Andrea’s Stuffing Frittata
- 1 C overloaded with stuffing
- 1 C of leftover chopped turkey
- 4 eggs
- 1 TBSP of olive oil
- Shredded Cheddar for topping
Preheat oven to 400 degrees. In a medium sized skillet, drizzle in the olive oil and heat over medium heat. Then add in the turkey and stuffing. Whisk the four eggs and pour that mixture over the turkey and stuffing. Making sure the egg mixture covers the whole thing. Turn off heat and plop in the oven for about 5 minutes until just slightly shy of being set. Turn off oven and remove frittata. Sprinkle top with as much shredded cheddar as you like. Put back in the oven for about 3 minutes until the cheese is melted and frittata is fully set.
Remove from oven, cut into four slices and serve!

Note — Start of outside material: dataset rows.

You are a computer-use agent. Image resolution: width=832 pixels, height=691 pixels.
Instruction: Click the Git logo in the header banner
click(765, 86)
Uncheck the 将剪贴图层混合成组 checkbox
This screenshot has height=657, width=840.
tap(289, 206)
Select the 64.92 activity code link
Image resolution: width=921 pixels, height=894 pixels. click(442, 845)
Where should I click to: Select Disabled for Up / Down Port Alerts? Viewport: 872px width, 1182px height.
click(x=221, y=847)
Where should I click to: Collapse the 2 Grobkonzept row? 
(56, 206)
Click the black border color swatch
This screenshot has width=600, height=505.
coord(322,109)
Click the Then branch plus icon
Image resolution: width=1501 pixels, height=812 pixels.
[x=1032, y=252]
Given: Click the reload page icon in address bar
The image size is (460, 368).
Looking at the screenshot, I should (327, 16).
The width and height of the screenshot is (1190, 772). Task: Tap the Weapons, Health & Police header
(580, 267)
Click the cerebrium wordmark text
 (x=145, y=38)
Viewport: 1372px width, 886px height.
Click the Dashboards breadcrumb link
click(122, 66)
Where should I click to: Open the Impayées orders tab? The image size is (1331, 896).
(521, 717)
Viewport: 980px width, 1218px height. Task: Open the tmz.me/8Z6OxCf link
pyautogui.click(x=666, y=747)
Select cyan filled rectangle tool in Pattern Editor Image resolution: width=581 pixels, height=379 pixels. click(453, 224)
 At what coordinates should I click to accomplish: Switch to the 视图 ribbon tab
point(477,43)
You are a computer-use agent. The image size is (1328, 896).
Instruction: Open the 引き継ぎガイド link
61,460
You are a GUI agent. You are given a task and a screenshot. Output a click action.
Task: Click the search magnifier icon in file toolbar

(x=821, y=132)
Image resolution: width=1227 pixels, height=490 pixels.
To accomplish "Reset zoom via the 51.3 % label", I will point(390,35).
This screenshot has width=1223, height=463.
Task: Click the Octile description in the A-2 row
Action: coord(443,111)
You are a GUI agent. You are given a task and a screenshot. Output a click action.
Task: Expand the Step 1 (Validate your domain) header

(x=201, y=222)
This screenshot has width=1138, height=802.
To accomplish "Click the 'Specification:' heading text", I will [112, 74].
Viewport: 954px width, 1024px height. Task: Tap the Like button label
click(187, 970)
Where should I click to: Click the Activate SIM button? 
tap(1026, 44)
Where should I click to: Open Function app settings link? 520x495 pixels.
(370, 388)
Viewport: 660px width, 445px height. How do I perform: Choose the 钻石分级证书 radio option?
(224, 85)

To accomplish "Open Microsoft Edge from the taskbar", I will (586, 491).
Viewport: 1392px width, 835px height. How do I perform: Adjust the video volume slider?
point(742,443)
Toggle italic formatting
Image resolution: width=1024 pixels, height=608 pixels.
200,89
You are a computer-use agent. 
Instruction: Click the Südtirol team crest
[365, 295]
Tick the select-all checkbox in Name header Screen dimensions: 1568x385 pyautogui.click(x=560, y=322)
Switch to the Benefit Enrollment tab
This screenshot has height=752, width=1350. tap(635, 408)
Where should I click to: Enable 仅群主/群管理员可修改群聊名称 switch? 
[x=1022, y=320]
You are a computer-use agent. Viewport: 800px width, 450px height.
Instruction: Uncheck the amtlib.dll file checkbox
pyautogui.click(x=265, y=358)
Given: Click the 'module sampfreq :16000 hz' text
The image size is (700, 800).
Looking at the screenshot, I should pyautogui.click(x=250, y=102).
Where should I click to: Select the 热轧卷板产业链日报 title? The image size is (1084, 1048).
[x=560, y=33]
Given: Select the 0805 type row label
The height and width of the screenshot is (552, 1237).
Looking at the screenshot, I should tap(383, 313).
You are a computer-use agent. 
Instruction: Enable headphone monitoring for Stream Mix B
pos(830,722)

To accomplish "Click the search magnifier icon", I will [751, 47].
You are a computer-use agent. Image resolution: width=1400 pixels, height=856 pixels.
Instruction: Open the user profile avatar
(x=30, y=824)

This dish is so easy to make and takes leftover stuffing to that next level of awesomeness. Stuffing is my favorite part of Thanksgiving dinner, so I’ll look for any excuse to keep eating it! I have made this with just stuffing and no turkey. This year I had a few bites of turkey still in the fridge so I dumped it in. But omitted, the frittata is still just as yummy.
If you have leftover cranberry sauce, some of that warmed and drizzled over top would make a really nice sauce for the frittata. You could also use egg whites in this as well. It’s up to you! Even playing around with the cheese and maybe using a pepper jack for some kick would be great! Get creative with those leftovers!
Have fun guys! And remember, always play with your food!
Leftover Idea: Potato Puffs
By Andrea | November 28, 2008
Hi guys! I hope you all had a fantastic Thanksgiving full of yummy food, laughs, and naps! Over at OHC HQ we had a beautiful day, the skies were clear with a very mild temperature outside. Perfect for an afternoon stroll to help digest the big meal.
Here we are the day after and while some of you may be shopping and scoring deals, others of you may be wondering how to handle all those leftovers in your fridge. My suggestion is to turn them into something else!
For example, if you have leftover mashed potatoes and the last thing you want is another scoop of them, try my little Potato Puff recipe!
This is a recipe you can play around with and discover new combinations! Possible mix-in ideas can include:
- Leftover greenbean casserole
- Leftover corn or corn pudding
- Turkey and cranberry sauce
- Corn and stuffing
Or you can even make a sweet potato puff! Don’t get in a leftover rut, use your imagination and get creative with leftovers!
Happy Holidays from OHC!
TT: Simmering stock on the stove with veggie trimmings
By Andrea | November 25, 2008
This is it! The big week and there’s only two more sleeps till Thanksgiving. I hope you are ready to tell Thanksgiving who’s boss!
Remember when we talked about freezing the veggie trimmings? Now is a great time to put those veggie end pieces to good use! I honestly can’t think of another day when such copious amounts of stock are used and needed than on Thanksgiving day. Some goes on the turkey, some is used for casseroles, mashed potatoes, and stuffing. You name it and the probability of it needing stock is probably high.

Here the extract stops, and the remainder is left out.